§ Prompt: Reproduce the following data verbatim, line for line.

§ Extracted data entries:
>>>

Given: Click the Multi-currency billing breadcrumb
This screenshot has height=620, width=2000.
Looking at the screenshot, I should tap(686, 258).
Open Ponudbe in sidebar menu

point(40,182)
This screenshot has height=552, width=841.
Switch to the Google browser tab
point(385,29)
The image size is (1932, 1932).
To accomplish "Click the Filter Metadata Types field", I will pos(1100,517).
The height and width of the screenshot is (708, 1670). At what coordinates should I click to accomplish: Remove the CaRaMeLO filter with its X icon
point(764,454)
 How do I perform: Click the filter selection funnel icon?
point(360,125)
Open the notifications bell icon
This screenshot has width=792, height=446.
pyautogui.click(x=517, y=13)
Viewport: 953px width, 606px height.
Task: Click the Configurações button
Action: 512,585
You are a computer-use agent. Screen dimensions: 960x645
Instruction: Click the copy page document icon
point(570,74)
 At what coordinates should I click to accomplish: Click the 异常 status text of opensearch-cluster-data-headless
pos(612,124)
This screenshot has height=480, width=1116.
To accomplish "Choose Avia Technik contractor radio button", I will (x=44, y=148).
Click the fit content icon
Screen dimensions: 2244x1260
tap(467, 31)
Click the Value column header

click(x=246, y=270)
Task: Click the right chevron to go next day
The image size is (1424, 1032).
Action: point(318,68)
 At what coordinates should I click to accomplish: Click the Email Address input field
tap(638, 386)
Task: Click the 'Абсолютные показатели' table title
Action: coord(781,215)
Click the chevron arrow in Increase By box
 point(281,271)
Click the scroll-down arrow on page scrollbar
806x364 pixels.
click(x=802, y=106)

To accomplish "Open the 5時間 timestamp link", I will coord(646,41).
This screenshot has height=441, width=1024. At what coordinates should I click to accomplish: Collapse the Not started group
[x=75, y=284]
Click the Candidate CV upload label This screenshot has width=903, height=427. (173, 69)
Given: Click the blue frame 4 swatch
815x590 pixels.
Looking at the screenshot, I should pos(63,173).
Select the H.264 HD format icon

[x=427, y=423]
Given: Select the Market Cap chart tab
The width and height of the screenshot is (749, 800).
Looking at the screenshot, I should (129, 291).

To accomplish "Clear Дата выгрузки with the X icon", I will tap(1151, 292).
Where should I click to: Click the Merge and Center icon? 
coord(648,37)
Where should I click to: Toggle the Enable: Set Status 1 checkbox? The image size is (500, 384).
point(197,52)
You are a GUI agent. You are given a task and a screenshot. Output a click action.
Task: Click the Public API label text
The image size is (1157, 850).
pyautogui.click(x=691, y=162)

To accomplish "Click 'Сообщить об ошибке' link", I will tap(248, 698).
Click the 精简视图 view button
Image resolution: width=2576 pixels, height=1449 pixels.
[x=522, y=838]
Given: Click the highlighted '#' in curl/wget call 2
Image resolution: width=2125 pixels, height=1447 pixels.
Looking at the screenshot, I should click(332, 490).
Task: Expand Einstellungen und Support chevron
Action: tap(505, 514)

<<<

§ Response below:
Given: Click the Multi-currency billing breadcrumb
This screenshot has height=620, width=2000.
Looking at the screenshot, I should tap(686, 258).
Open Ponudbe in sidebar menu

point(40,182)
This screenshot has height=552, width=841.
Switch to the Google browser tab
point(385,29)
The image size is (1932, 1932).
To accomplish "Click the Filter Metadata Types field", I will pos(1100,517).
The height and width of the screenshot is (708, 1670). At what coordinates should I click to accomplish: Remove the CaRaMeLO filter with its X icon
point(764,454)
 How do I perform: Click the filter selection funnel icon?
point(360,125)
Open the notifications bell icon
This screenshot has width=792, height=446.
pyautogui.click(x=517, y=13)
Viewport: 953px width, 606px height.
Task: Click the Configurações button
Action: 512,585
You are a computer-use agent. Screen dimensions: 960x645
Instruction: Click the copy page document icon
point(570,74)
 At what coordinates should I click to accomplish: Click the 异常 status text of opensearch-cluster-data-headless
pos(612,124)
This screenshot has height=480, width=1116.
To accomplish "Choose Avia Technik contractor radio button", I will (x=44, y=148).
Click the fit content icon
Screen dimensions: 2244x1260
tap(467, 31)
Click the Value column header

click(x=246, y=270)
Task: Click the right chevron to go next day
The image size is (1424, 1032).
Action: point(318,68)
 At what coordinates should I click to accomplish: Click the Email Address input field
tap(638, 386)
Task: Click the 'Абсолютные показатели' table title
Action: coord(781,215)
Click the chevron arrow in Increase By box
 point(281,271)
Click the scroll-down arrow on page scrollbar
806x364 pixels.
click(x=802, y=106)

To accomplish "Open the 5時間 timestamp link", I will coord(646,41).
This screenshot has height=441, width=1024. At what coordinates should I click to accomplish: Collapse the Not started group
[x=75, y=284]
Click the Candidate CV upload label This screenshot has width=903, height=427. (173, 69)
Given: Click the blue frame 4 swatch
815x590 pixels.
Looking at the screenshot, I should pos(63,173).
Select the H.264 HD format icon

[x=427, y=423]
Given: Select the Market Cap chart tab
The width and height of the screenshot is (749, 800).
Looking at the screenshot, I should (129, 291).

To accomplish "Clear Дата выгрузки with the X icon", I will tap(1151, 292).
Where should I click to: Click the Merge and Center icon? 
coord(648,37)
Where should I click to: Toggle the Enable: Set Status 1 checkbox? The image size is (500, 384).
point(197,52)
You are a GUI agent. You are given a task and a screenshot. Output a click action.
Task: Click the Public API label text
The image size is (1157, 850).
pyautogui.click(x=691, y=162)

To accomplish "Click 'Сообщить об ошибке' link", I will tap(248, 698).
Click the 精简视图 view button
Image resolution: width=2576 pixels, height=1449 pixels.
[x=522, y=838]
Given: Click the highlighted '#' in curl/wget call 2
Image resolution: width=2125 pixels, height=1447 pixels.
Looking at the screenshot, I should click(332, 490).
Task: Expand Einstellungen und Support chevron
Action: tap(505, 514)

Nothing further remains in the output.